Sunday, June 6, 2010

Snooping on search engines with hex tricks.

The big hex number you see on the title of the blog is there for a reason. It's an experiment on the search engines out there.

What's this hex number ? It's a SHA-1 hash of the string "Andrew Yourtchenko" - this gives a nice token that is unique in the whole world (because noone else has yet come up with the idea to hash my name and put the result online).

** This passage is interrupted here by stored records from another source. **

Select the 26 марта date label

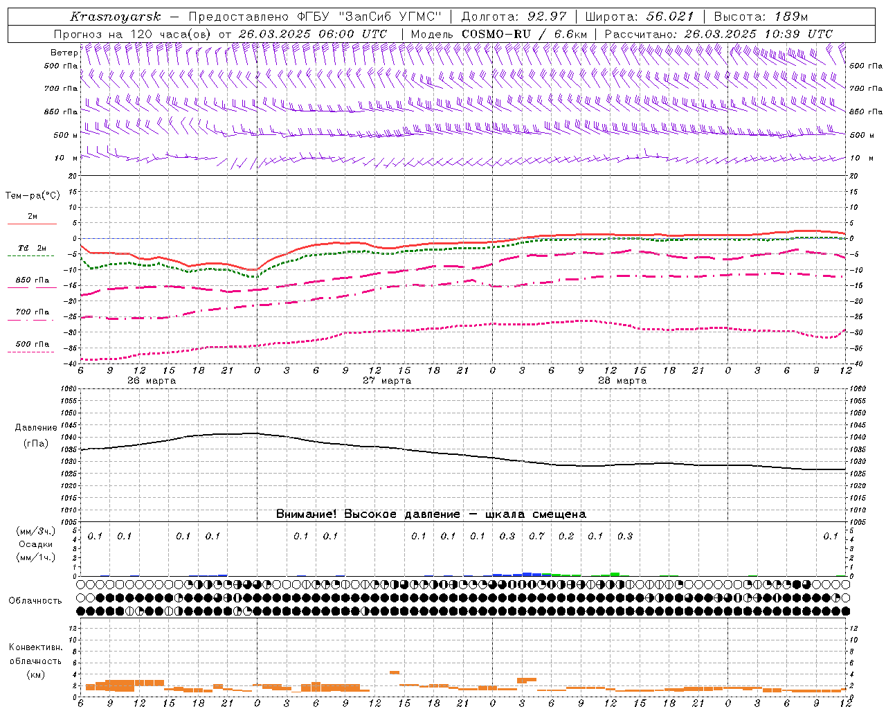pyautogui.click(x=152, y=380)
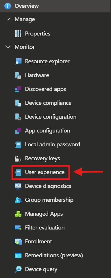Click the Discovered apps icon
111x278 pixels.
18,89
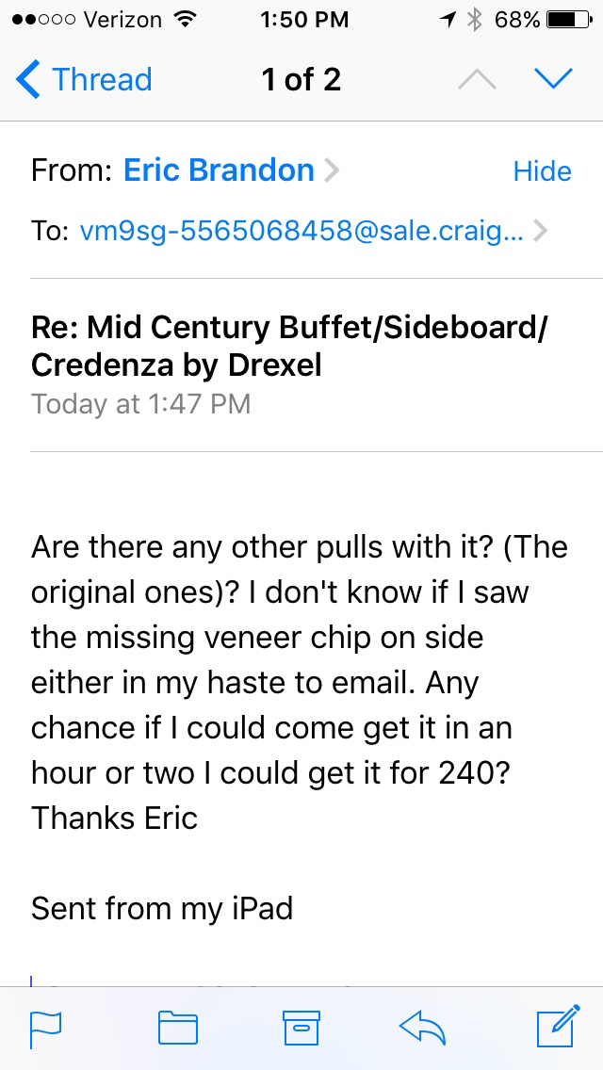Expand the sender chevron next to Eric Brandon
Image resolution: width=603 pixels, height=1070 pixels.
coord(332,171)
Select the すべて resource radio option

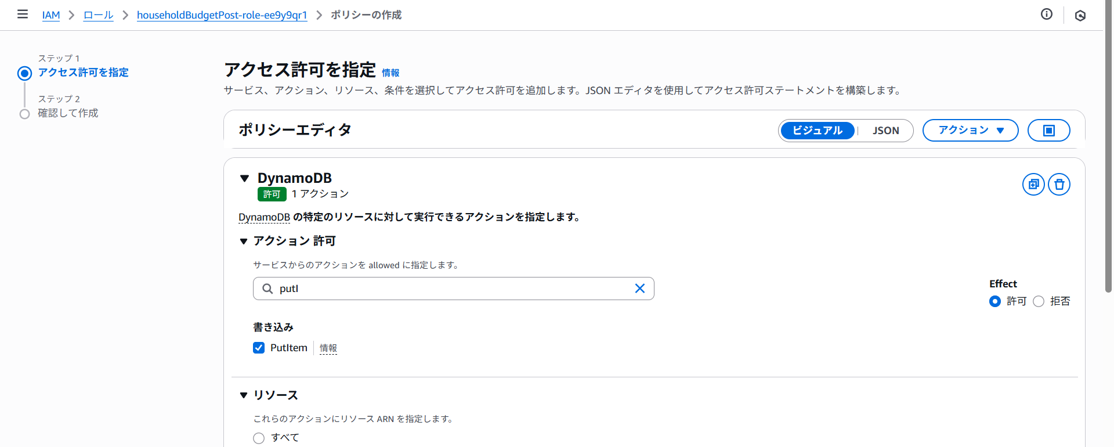(x=259, y=438)
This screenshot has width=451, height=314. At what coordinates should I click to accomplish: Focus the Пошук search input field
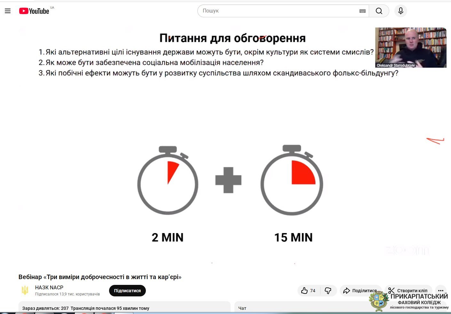tap(278, 11)
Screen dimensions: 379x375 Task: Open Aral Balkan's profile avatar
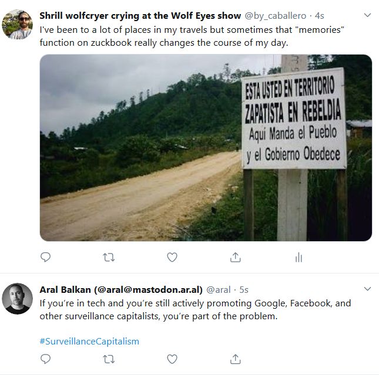pyautogui.click(x=17, y=299)
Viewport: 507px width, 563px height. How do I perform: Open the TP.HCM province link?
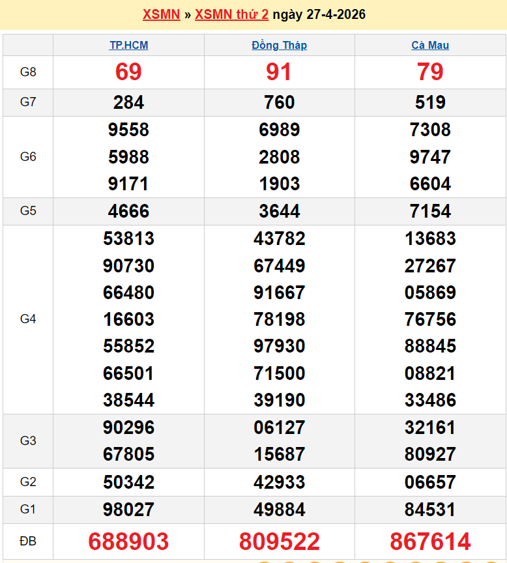point(128,45)
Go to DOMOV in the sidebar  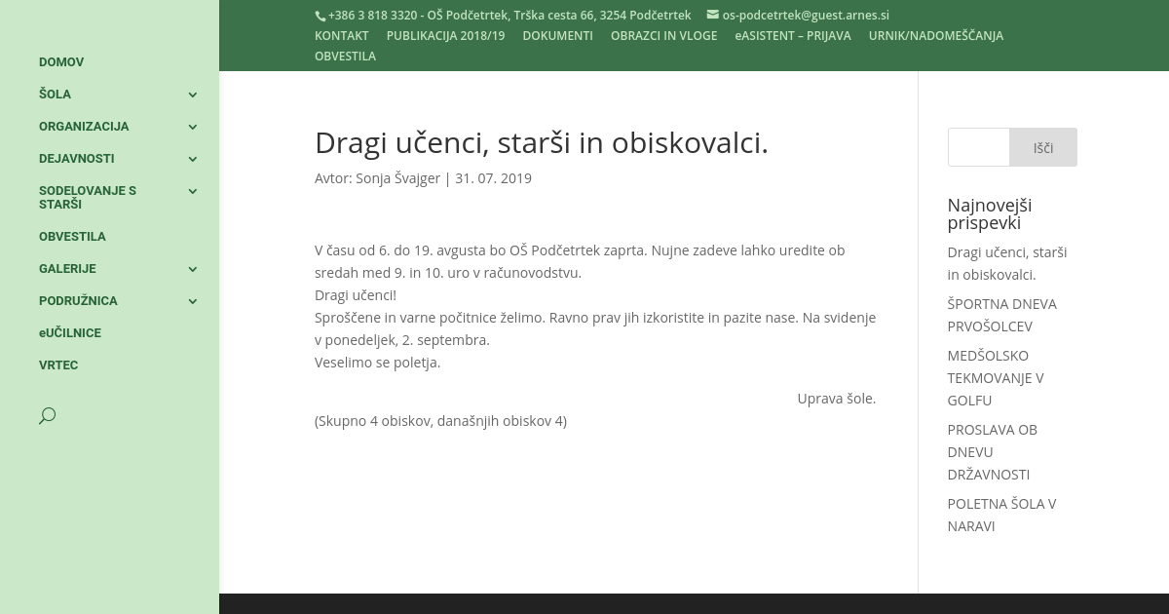tap(61, 62)
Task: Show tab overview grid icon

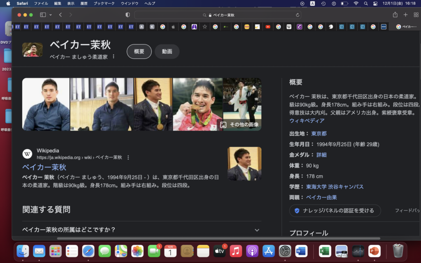Action: pyautogui.click(x=416, y=15)
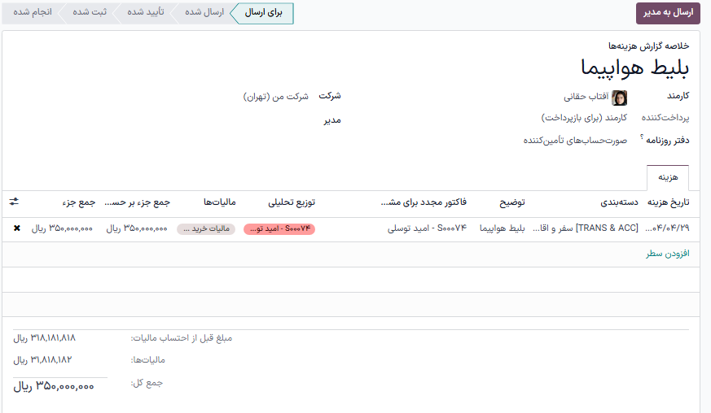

This gives some very entertaining results if you try to search for this number in the search engines.


  • Google: 2 results after folding the duplicates - main page + one post. Expanding them gives 25 results. Cool.

  • Bing: 0 results. Boo. I could not find any page on this blog using it. 2xBoo.

  • Yahoo: 2 results - main page and one post, different from the post that Google shows.

  • duckduckgo: One hit to the same post as Yahoo shows, not to the main page.

  • altavista: 2 results, same as Yahoo.

  • ask.com: 2 results, same as Google

  • cuil.com: 0 results.

  • baidu: 0 results. Somehow unsurprising at all

  • kosmix: 2 results in google web search (same as google), 4 results in the google blog search, 0 results in yahoo web search. Entertaing how they disagree with Yahoo.

  • yandex.ru: 0 results.

  • yebol.com: 2 results same as yahoo + 1 site result. Very interesting form of presentation. I got to play with this one for daily searches, even though it does not appear to be too fast compared to google.com.



Conclusions:


  1. I don't have many inbound links here - probably about two :)

  2. google.com has a better reach towards the "long tail" (EDIT: 'long tail' in this case being blogger.com - would be interesting to test e.g. typepad.com or other blog sites)

  3. There are much more than 127 billion pages on the web.

  4. yebol.com is a new toy to play with



Though some of the above are fairly obvious, not bad of a result for a single SHA-1 hash, I think. Would be interesting what results this method gives for more popular blogs/websites.

The debatable point in this method is - to which extent do the search engines discriminate the "oddball hex stuff" vs. the "common words". From all I know about the search engines, they should not - vice versa, it's the stopwords (too frequent to be useful ones) that are usually filtered.